È accaduto un fatto. Laura Pignataro è morta, venuta giù dall’ultimo piano di un palazzo a Bruxelles, e no, non è l’incipit di un romanzo noir, quanto piuttosto la spia di una crisi politica ad ampio spettro. Il quotidiano francese Libération avanza delle ipotesi sui moventi di una scelta all’apparenza del tutto arbitraria, ipotesi raccolte in questi ultimi giorni dalle testate di tutta Europa.

Come funzionaria della Commissione europea, Laura Pignataro sarebbe stata assorbita, prima della scomparsa, da preoccupazioni di varia natura, fra le quali la sorprendente nomina a segretario generale di Martin Selmayr, esponente tedesco del Partito Popolare Europeo. Nomina – a quanto sembrerebbe – irregolare, ottenuta secondo procedure stabilite da Selmayr in persona. Fedelissimo di Jean-Claude Junker, sarebbe passato dalla carica di capo di gabinetto del presidente a quella di segretario generale di commissione – andando a sostituire Alexander Italianer – per poi lasciare il proprio posto alla sua vice spagnola Clara Martinez Alberola.

Ma come si inserisce in questo scenario Laura Pignataro?

Giurista, incaricata di sovrintendere alla legalità delle nomine, nonché capo delle risorse umane dell’ufficio legale, sarebbe stata oggetto di non meglio precisate pressioni da parte dei vertici della commissione. Al di là delle ragioni del caso – non possiamo affermare con assoluta certezza né che Pignataro sia stata uccisa, né che sia stata indotta al suicidio, né che tantomeno abbia agito per ragioni che esulano totalmente dalla nomina in questione – quel che risulta lampante è che Juncker e gli strettissimi della sua cerchia sgomitano senza troppa vergogna per ritagliarsi i posti d’onore all’interno della Commissione Ue, incuranti di partiti e stati membri. Jean-Claude Juncker, presidente, avrebbe infatti in passato lasciato carta bianca all’ex capo di gabinetto su questioni di largo respiro – Selmayr, a suo tempo, richiese e ottenne come ministro dei trasporti il tedesco Alexander Dobrint, promotore dei pedaggi autostradali per gli automobilisti stranieri, per dirne una.

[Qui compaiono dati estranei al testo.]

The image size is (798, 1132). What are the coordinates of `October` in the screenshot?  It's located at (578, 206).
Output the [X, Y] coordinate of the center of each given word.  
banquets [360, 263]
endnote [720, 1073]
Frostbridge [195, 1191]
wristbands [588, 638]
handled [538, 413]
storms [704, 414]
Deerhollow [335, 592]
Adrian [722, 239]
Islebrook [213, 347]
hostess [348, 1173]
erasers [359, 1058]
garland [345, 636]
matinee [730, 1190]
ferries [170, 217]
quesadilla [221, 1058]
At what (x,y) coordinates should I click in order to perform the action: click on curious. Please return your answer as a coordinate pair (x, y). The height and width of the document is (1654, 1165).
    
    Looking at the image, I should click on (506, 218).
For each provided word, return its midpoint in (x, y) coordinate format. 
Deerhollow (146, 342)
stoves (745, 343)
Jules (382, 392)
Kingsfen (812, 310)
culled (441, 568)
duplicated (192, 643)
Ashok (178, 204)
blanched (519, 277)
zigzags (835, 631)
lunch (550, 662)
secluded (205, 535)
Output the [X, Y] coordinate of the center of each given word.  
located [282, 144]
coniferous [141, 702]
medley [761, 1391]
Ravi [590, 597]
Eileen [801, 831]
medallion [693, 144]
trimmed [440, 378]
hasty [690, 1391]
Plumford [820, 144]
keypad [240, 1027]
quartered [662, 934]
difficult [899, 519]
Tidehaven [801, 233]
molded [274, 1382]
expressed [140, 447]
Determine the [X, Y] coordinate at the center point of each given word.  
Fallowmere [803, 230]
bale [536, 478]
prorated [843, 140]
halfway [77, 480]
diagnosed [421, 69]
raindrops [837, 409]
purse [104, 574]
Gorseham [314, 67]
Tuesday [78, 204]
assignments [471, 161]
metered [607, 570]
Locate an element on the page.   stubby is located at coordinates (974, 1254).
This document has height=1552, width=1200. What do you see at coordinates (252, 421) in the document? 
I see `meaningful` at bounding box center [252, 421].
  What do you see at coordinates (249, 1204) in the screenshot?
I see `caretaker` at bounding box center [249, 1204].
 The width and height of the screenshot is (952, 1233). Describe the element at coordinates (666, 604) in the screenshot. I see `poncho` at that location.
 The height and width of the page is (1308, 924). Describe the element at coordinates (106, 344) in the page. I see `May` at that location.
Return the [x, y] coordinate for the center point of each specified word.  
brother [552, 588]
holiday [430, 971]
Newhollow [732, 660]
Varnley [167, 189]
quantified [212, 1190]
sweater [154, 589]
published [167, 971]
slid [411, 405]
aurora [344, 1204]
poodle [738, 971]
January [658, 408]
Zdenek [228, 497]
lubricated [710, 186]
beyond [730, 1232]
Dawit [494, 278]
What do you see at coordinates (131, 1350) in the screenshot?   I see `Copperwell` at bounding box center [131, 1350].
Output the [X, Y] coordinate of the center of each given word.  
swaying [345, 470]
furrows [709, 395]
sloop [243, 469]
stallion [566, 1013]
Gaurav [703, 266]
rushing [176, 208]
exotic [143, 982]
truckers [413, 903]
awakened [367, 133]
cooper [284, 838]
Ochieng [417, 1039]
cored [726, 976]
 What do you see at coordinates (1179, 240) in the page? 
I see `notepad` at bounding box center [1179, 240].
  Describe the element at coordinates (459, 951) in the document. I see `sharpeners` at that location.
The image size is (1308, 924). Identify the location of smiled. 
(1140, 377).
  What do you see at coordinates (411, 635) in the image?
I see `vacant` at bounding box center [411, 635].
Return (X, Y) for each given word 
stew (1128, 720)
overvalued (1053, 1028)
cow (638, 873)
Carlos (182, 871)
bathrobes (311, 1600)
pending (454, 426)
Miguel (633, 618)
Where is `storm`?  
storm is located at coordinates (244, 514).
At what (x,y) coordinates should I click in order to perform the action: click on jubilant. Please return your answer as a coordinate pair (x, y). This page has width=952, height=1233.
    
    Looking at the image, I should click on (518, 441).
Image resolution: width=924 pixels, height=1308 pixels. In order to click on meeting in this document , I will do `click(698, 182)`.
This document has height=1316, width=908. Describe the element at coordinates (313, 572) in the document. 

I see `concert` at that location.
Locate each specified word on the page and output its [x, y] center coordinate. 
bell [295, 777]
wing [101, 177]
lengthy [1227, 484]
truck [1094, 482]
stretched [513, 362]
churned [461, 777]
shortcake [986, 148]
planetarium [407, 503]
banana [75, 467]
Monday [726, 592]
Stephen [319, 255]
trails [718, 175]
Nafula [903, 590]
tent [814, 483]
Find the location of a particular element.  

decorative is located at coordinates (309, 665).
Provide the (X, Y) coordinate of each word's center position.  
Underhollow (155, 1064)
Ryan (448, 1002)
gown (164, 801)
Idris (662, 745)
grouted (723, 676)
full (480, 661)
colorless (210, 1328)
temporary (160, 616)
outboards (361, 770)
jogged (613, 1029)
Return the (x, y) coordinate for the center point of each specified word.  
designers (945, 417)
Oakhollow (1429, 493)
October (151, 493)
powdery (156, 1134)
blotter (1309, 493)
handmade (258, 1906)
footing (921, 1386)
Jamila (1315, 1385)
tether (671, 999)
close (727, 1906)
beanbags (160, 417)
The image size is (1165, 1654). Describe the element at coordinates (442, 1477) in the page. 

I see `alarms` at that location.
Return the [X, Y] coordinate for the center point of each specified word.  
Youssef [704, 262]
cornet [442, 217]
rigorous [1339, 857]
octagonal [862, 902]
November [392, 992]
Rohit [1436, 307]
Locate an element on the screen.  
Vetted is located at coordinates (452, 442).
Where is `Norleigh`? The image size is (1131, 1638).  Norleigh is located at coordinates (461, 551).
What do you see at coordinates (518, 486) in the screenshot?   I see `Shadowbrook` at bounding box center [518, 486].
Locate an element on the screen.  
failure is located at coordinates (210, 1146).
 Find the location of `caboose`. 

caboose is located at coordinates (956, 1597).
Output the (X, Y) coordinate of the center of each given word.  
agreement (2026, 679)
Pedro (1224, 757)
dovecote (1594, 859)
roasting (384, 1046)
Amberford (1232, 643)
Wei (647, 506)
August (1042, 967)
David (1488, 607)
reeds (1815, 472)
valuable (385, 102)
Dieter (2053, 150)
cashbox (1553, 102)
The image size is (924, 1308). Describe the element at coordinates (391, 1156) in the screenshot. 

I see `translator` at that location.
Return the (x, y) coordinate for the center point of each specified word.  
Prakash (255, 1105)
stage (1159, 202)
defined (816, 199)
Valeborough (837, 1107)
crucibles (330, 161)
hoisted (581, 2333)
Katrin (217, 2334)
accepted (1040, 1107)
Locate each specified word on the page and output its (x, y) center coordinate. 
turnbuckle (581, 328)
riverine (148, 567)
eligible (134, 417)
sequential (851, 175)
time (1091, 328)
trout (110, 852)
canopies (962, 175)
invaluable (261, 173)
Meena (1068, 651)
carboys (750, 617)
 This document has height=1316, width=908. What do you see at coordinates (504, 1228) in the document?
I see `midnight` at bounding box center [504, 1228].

Quindi in Europarlamento la legge è uguale per tutti, eccezion fatta per Selmayr. Sono i socialisti a muovere le critiche più feroci ad un Partito Popolare che con malcelato imbarazzo continua a nascondere polvere sotto al tappeto. Come possiamo ritenere accettabile, infatti, che proprio dalla sede parlamentare garante dell’Europa tutta, provenga un simile esempio lobbista e decisamente autoreferenziale in termini di gestione della dinamica politica? C’è chi ha colto l’occasione per scagliare una lancia a favore dell’Italia, patria per antonomasia di politiche approssimative e giustizia “fai da te”. Bersaglio per la maggioranza dell’opinione pubblica d’oltralpe, il nostro profilo politico sembra infatti riprendere vigore dalle macerie dell’esterofilia rampante tipica dell’arena d’opinioni nostrane e non. Insomma, disincanto: le istituzioni europee non sono quel sepolcro imbiancato che la comune vulgata ha da sempre voluto venderci.

Mal comune mezzo gaudio, quindi? No di certo. L’ingresso in Parlamento europeo di un’amministrazione della politica alla “cosa nostra” non è sufficiente a dimezzare la pena, ma la raddoppia semmai. Se la politica può essere infatti definita articolazione simbolica della cosa pubblica, è proprio tutelando dinamiche di interesse privato che questa stessa cessa di essere politica. Un simile disegno non ricalca di certo le clausole dei trattati che segnarono i natali di questo continente e ad essere di preminente interesse è qui non solo l’atmosfera stantia formatasi attorno a Juncker, da lui caldeggiata e portata avanti piuttosto spudoratamente dal burocrate Martin Selmayr, ma anche e soprattutto la facilità con cui certi disegni sembrano prender piede, assieme alla naturalezza con cui si legittimano le conseguenze, seppur tragiche, di certe meccaniche. Nessuna lettera di condoglianze è arrivata alla famiglia di Laura Pignataro, stando al resoconto del giornalista Jean Qatremer, e nessuno dei componenti della Commissione europea ha presenziato alla cerimonia di cremazione. Se le ipotesi formulate dal giornale francese si rivelassero per qualche ragione fondate, ci troveremmo davanti ad un episodio di una gravità inaudita.